Instructions for the task ::
The whole listing below is to be copied exactly.

Information ::
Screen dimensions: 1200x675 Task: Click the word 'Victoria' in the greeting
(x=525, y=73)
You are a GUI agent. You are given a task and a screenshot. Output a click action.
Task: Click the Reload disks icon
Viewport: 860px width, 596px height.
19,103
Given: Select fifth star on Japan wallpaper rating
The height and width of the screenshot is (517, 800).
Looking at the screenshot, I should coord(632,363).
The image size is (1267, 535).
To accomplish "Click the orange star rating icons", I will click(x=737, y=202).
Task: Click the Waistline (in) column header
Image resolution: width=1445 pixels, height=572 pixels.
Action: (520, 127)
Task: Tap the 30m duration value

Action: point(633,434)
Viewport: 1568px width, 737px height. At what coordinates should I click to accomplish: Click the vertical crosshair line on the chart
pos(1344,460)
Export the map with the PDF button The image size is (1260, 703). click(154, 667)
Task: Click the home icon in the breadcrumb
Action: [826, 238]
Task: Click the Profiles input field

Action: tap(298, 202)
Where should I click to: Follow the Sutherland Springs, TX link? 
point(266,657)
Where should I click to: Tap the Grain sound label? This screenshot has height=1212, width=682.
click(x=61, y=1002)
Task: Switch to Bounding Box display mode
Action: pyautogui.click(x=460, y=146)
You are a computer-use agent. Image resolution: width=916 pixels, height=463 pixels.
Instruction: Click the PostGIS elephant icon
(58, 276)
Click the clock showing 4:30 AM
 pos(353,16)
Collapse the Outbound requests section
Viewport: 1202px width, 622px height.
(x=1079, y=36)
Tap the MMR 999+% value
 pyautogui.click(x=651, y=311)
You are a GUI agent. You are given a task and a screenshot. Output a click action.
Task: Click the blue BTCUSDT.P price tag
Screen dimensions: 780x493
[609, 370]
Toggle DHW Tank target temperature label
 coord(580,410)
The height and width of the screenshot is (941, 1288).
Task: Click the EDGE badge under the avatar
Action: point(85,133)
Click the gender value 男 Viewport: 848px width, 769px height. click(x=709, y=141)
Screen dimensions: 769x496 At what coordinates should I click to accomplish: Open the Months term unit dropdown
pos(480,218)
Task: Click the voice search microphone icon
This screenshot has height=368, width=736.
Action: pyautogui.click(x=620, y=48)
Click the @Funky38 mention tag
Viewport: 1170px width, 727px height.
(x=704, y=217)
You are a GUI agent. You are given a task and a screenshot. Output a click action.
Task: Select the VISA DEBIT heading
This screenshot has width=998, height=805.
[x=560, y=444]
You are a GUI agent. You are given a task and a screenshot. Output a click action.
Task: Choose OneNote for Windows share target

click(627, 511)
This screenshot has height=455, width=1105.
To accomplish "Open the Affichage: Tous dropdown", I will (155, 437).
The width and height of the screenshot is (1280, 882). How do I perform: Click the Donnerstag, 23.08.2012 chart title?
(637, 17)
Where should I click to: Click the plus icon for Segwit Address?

Result of the exercise ::
Screen dimensions: 1200x675 Task: Click the word 'Victoria' in the greeting
(x=525, y=73)
You are a GUI agent. You are given a task and a screenshot. Output a click action.
Task: Click the Reload disks icon
Viewport: 860px width, 596px height.
19,103
Given: Select fifth star on Japan wallpaper rating
The height and width of the screenshot is (517, 800).
Looking at the screenshot, I should coord(632,363).
The image size is (1267, 535).
To accomplish "Click the orange star rating icons", I will click(x=737, y=202).
Task: Click the Waistline (in) column header
Image resolution: width=1445 pixels, height=572 pixels.
Action: (520, 127)
Task: Tap the 30m duration value

Action: point(633,434)
Viewport: 1568px width, 737px height. At what coordinates should I click to accomplish: Click the vertical crosshair line on the chart
pos(1344,460)
Export the map with the PDF button The image size is (1260, 703). click(154, 667)
Task: Click the home icon in the breadcrumb
Action: [826, 238]
Task: Click the Profiles input field

Action: tap(298, 202)
Where should I click to: Follow the Sutherland Springs, TX link? 
point(266,657)
Where should I click to: Tap the Grain sound label? This screenshot has height=1212, width=682.
click(x=61, y=1002)
Task: Switch to Bounding Box display mode
Action: pyautogui.click(x=460, y=146)
You are a computer-use agent. Image resolution: width=916 pixels, height=463 pixels.
Instruction: Click the PostGIS elephant icon
(58, 276)
Click the clock showing 4:30 AM
 pos(353,16)
Collapse the Outbound requests section
Viewport: 1202px width, 622px height.
(x=1079, y=36)
Tap the MMR 999+% value
 pyautogui.click(x=651, y=311)
You are a GUI agent. You are given a task and a screenshot. Output a click action.
Task: Click the blue BTCUSDT.P price tag
Screen dimensions: 780x493
[609, 370]
Toggle DHW Tank target temperature label
 coord(580,410)
The height and width of the screenshot is (941, 1288).
Task: Click the EDGE badge under the avatar
Action: point(85,133)
Click the gender value 男 Viewport: 848px width, 769px height. click(x=709, y=141)
Screen dimensions: 769x496 At what coordinates should I click to accomplish: Open the Months term unit dropdown
pos(480,218)
Task: Click the voice search microphone icon
This screenshot has height=368, width=736.
Action: pyautogui.click(x=620, y=48)
Click the @Funky38 mention tag
Viewport: 1170px width, 727px height.
(x=704, y=217)
You are a GUI agent. You are given a task and a screenshot. Output a click action.
Task: Select the VISA DEBIT heading
This screenshot has width=998, height=805.
[x=560, y=444]
You are a GUI agent. You are given a task and a screenshot. Output a click action.
Task: Choose OneNote for Windows share target

click(627, 511)
This screenshot has height=455, width=1105.
To accomplish "Open the Affichage: Tous dropdown", I will (155, 437).
The width and height of the screenshot is (1280, 882). How do I perform: Click the Donnerstag, 23.08.2012 chart title?
(637, 17)
Where should I click to: Click the plus icon for Segwit Address?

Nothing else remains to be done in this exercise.